Pauline Cafferkey was admitted to the London Royal Free hospital because of "an unusual late complication of her previous infection by the Ebola virus".
Greater Glasgow health board confirmed that the Ebola virus was still present in Ms Cafferkey's blood but it was left over from the original infection and is not believed to be contagious.
People who have come into close contact with her are being monitored as a precaution but are not thought to be at risk.
Dr Emilia Crighton, NHSGGC director of public health, told the BBC: "Pauline's condition is a complication of a previous infection with the Ebola virus.
"The risk to the public is very low. In line with normal procedures in cases such as this, we have identified a small number of close contacts of Pauline's that we will be following up as a precaution."

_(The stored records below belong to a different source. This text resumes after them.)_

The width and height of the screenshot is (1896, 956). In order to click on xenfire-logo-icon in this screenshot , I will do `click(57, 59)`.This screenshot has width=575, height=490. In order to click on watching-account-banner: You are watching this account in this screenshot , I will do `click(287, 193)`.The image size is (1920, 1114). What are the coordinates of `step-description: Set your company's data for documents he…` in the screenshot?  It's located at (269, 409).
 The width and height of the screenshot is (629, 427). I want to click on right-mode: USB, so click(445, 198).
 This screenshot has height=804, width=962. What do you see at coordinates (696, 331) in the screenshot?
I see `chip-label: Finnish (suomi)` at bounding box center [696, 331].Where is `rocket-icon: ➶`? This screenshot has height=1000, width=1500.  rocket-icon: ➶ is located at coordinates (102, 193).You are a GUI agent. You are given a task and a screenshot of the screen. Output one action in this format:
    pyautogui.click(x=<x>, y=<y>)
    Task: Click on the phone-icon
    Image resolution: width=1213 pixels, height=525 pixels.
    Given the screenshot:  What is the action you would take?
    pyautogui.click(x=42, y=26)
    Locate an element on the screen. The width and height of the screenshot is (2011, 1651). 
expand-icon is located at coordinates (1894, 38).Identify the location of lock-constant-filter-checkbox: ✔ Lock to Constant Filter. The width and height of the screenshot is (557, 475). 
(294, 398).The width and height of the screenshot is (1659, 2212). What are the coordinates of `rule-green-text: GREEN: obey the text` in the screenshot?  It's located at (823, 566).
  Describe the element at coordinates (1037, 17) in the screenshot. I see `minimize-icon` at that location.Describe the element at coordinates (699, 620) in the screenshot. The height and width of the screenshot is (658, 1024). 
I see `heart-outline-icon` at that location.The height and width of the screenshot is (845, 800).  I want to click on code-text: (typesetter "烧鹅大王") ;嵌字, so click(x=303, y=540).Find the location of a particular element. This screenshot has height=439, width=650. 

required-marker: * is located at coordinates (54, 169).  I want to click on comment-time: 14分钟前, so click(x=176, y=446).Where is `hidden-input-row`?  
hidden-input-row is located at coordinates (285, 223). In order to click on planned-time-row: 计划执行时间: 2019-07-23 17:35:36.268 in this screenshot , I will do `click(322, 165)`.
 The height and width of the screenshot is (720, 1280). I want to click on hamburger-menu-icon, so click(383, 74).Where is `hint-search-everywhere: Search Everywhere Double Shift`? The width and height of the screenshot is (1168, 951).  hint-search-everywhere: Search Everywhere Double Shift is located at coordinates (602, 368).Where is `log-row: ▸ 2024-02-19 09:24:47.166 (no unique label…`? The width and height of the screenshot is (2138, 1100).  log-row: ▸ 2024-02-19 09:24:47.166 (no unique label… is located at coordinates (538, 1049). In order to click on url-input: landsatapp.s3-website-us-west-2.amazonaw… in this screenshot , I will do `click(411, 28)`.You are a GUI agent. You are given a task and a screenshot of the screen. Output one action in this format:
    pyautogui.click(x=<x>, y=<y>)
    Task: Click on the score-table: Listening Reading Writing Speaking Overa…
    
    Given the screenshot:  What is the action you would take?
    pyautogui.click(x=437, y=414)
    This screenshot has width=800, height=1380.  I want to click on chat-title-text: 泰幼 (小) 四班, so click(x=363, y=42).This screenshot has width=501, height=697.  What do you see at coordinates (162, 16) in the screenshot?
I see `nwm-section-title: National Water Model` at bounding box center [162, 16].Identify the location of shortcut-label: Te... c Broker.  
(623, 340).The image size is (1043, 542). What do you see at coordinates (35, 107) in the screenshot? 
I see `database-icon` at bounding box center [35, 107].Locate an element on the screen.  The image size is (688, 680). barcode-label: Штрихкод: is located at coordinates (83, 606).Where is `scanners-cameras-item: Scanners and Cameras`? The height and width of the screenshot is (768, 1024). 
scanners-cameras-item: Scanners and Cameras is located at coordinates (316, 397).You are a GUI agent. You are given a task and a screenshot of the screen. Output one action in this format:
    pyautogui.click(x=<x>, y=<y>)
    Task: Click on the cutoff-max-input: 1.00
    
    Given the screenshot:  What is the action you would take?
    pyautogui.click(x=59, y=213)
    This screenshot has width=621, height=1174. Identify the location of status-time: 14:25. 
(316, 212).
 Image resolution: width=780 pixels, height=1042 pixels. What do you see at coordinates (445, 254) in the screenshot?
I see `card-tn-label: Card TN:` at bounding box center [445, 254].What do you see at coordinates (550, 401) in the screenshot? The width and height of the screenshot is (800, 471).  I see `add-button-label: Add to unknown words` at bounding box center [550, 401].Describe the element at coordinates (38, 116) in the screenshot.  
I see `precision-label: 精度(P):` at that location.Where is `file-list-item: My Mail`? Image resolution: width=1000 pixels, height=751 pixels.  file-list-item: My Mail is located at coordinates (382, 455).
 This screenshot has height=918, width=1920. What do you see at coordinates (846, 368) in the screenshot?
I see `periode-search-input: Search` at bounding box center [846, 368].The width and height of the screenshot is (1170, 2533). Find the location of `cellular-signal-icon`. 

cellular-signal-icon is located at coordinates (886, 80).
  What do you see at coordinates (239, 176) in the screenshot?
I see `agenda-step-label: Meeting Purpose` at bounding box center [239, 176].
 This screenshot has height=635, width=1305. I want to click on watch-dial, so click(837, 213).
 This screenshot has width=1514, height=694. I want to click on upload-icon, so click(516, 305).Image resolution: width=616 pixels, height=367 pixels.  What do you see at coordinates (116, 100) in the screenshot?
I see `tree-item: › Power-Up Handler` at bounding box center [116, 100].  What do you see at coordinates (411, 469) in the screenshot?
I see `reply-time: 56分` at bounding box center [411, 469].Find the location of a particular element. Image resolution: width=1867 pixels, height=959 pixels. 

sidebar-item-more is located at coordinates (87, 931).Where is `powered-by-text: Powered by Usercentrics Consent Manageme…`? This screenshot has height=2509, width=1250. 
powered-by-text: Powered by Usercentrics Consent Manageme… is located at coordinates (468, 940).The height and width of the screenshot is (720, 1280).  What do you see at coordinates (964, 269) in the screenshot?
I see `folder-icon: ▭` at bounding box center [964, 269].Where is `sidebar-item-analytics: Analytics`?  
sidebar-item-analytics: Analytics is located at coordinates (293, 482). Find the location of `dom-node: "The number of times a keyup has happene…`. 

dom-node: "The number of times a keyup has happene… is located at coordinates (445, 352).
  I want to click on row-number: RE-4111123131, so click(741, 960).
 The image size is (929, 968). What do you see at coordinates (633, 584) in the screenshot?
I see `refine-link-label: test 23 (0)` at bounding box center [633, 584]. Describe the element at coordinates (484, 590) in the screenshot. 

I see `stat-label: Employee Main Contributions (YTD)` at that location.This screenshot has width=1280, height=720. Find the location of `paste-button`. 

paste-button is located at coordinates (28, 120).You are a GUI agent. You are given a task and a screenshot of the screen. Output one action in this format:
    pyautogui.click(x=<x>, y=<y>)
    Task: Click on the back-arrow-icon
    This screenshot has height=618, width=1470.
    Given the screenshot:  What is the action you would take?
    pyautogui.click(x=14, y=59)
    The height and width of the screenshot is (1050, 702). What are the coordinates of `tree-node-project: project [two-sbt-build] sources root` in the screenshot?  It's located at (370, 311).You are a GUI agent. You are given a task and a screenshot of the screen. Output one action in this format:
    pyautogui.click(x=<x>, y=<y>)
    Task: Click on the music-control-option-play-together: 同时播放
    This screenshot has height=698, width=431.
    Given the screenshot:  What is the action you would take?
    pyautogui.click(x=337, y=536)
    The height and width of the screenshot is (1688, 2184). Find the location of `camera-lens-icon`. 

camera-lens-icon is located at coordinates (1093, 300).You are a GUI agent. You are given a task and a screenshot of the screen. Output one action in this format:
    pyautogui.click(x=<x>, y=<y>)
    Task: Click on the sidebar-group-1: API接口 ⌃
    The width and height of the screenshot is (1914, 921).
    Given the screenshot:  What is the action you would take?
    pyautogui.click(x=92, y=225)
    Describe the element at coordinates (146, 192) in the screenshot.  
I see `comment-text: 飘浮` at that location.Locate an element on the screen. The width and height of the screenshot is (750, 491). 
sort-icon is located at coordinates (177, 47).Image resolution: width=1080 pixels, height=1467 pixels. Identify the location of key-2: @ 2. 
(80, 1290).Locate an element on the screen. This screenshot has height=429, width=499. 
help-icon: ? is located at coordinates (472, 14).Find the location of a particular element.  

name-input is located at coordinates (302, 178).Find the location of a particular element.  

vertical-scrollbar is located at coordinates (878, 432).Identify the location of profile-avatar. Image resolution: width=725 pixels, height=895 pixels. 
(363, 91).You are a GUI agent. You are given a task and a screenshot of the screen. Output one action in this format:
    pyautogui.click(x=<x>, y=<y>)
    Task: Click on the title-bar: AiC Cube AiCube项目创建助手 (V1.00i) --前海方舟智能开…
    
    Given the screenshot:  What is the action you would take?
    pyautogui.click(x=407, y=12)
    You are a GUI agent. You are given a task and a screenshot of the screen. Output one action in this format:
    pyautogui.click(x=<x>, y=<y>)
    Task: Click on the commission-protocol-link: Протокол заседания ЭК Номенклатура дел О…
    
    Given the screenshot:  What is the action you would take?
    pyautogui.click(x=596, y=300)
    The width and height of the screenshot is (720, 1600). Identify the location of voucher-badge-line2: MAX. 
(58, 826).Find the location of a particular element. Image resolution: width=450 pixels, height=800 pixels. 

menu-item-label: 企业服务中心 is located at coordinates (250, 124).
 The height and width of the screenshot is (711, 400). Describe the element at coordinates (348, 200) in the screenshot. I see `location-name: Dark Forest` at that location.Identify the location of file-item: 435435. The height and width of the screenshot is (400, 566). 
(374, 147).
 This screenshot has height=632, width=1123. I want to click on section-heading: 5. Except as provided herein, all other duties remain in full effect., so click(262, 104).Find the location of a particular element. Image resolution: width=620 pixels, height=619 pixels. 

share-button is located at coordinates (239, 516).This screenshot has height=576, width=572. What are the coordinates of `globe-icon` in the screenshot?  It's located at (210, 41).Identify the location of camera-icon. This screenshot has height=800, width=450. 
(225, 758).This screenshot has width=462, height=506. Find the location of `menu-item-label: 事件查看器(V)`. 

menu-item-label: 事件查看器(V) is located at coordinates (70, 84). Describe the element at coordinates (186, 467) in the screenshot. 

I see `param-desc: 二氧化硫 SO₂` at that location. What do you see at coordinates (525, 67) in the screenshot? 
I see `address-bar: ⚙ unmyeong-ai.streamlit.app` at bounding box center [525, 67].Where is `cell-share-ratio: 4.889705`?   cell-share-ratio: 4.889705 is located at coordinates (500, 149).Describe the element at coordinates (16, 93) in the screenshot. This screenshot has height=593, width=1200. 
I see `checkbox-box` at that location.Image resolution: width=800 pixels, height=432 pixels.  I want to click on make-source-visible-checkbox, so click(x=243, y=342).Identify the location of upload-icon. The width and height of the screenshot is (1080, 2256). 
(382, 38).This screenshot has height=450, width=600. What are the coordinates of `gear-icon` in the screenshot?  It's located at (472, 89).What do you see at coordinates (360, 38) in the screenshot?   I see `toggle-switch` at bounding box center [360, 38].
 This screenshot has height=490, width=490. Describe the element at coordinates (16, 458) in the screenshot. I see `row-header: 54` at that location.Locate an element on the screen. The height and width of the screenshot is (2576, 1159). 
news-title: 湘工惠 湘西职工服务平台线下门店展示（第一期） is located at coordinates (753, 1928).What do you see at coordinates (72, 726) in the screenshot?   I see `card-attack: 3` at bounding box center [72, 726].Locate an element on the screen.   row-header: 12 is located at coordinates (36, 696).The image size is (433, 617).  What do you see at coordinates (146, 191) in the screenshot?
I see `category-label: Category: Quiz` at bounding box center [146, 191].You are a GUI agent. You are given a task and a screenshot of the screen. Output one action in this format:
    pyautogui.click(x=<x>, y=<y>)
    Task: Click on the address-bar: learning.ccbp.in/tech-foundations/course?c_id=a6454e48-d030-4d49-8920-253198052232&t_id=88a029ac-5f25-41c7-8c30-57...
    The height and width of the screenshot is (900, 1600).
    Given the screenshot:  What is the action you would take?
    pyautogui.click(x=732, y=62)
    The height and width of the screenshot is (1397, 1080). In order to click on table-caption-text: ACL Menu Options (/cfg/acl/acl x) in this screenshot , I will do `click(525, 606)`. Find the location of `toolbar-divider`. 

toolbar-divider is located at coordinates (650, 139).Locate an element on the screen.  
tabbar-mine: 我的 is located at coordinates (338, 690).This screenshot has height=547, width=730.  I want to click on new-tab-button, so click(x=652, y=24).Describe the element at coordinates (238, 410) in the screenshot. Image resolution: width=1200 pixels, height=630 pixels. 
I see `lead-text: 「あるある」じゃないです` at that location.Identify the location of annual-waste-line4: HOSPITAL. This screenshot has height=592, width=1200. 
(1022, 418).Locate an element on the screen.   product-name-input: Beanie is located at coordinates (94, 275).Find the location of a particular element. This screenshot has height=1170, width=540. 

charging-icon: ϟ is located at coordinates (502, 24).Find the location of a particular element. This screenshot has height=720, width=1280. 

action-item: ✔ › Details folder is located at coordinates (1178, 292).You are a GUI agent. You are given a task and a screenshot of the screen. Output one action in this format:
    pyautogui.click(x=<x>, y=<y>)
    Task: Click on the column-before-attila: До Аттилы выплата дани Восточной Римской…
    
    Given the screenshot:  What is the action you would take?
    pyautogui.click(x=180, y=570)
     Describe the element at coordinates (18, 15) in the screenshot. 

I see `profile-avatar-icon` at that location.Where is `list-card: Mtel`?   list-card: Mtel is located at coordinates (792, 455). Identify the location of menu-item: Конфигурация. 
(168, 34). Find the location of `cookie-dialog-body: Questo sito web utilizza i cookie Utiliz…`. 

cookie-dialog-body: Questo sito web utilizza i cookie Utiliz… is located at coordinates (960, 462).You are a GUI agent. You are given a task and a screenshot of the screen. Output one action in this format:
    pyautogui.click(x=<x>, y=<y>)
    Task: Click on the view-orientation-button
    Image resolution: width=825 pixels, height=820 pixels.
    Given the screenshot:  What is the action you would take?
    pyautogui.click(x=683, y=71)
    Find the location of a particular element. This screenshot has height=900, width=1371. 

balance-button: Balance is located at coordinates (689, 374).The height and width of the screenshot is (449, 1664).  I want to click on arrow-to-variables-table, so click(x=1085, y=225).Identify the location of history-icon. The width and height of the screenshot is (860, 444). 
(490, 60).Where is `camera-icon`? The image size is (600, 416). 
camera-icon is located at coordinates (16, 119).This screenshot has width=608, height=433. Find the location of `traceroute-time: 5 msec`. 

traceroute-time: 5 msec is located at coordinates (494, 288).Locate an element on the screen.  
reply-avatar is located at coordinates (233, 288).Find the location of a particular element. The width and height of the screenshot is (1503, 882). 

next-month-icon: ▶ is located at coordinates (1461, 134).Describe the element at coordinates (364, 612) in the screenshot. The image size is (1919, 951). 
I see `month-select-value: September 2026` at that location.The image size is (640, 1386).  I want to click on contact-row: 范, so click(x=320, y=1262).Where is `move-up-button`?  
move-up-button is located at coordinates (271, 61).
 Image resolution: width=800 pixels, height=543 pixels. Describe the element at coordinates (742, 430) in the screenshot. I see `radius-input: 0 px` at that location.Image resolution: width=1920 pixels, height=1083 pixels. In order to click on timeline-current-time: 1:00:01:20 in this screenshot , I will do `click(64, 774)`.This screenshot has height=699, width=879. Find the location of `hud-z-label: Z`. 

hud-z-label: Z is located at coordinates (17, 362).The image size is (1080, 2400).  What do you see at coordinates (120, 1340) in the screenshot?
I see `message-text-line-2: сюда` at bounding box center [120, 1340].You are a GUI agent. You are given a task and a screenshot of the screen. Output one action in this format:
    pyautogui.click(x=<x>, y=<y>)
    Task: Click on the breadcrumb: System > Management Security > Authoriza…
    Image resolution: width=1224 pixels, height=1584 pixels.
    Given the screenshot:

Ms Cafferkey visited 10 Downing Street just 10 days ago to meet the Prime Minister's wife, Samantha Cameron, to receive her Pride of Britain award alongside the other nurses and health care workers who contracted the illness while volunteering in West Africa.
She had been volunteering with Save the Children during the outbreak and returned to Heathrow in December last year when she began exhibiting symptoms.
Ms Cafferkey was held in isolation for a month in the hospital's specialist unit.
Officials say the 39-year-old's transfer to London is "highly precautionary".
It comes as the three countries at the centre of the outbreak - Sierra Leone, Guinea and Liberia - recorded their very first week without a new case of the disease being diagnosed since an outbreak was declared in March 2014.
The three countries will have to wait 42 days with no new cases reported before it can officially be declared "Ebola free".
According to the World Health Organisation, more than 11,000 people are estimated to have died in the outbreak.
But 10 people in the south Nigerian city of Calabar have recently been quarantined in a fresh scare for the country which had originally been declared "Ebola free" in October 2014.